>> Begin Data provided

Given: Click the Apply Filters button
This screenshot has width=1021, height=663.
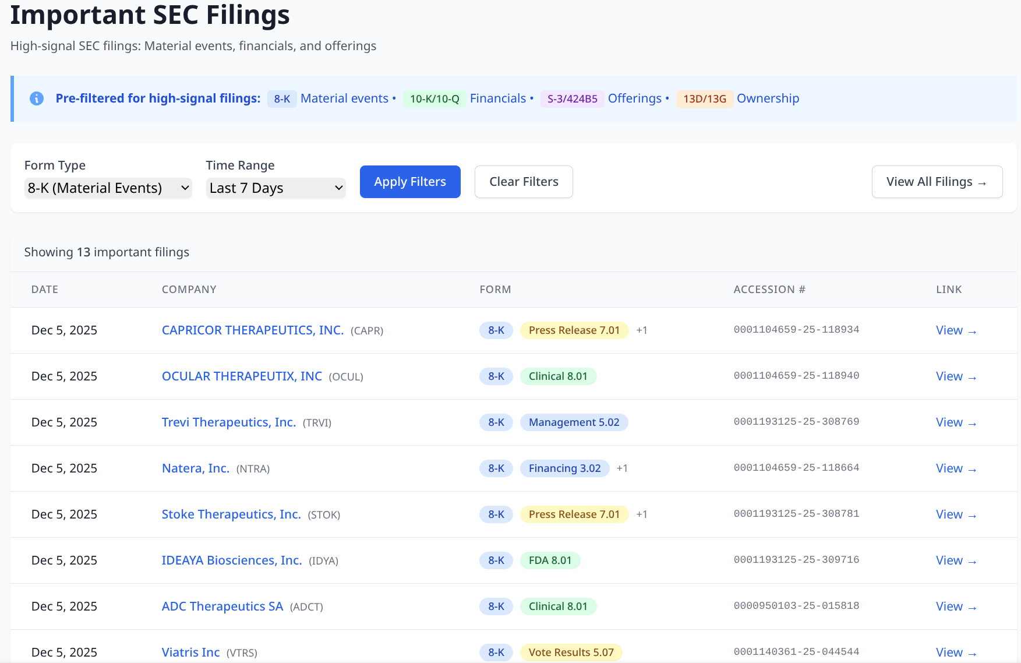Looking at the screenshot, I should coord(410,181).
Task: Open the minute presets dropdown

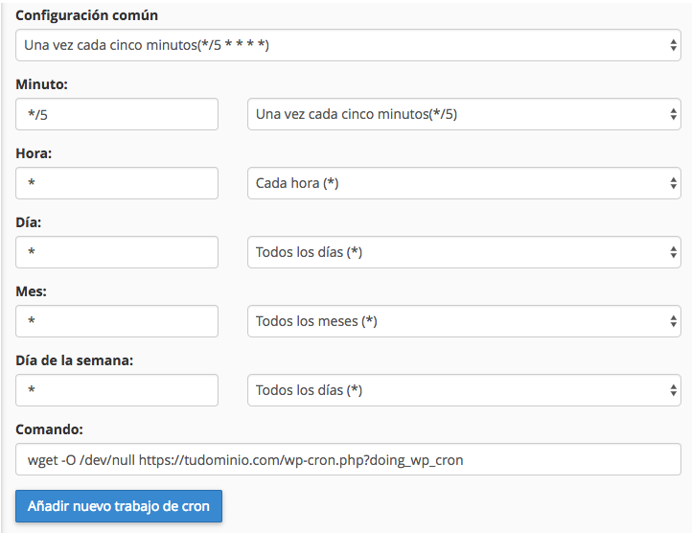Action: (x=464, y=114)
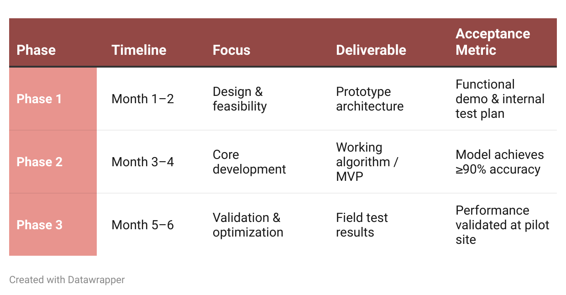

>> End Data provided

Lay out every line of the material above as a JSON list of strings, with one string per line and blank lines omitted. Leave the pictures out of the answer.

[
  "Given: Click the Apply Filters button",
  "This screenshot has width=1021, height=663.",
  "Looking at the screenshot, I should coord(410,181).",
  "Task: Open the minute presets dropdown",
  "Action: (x=464, y=114)"
]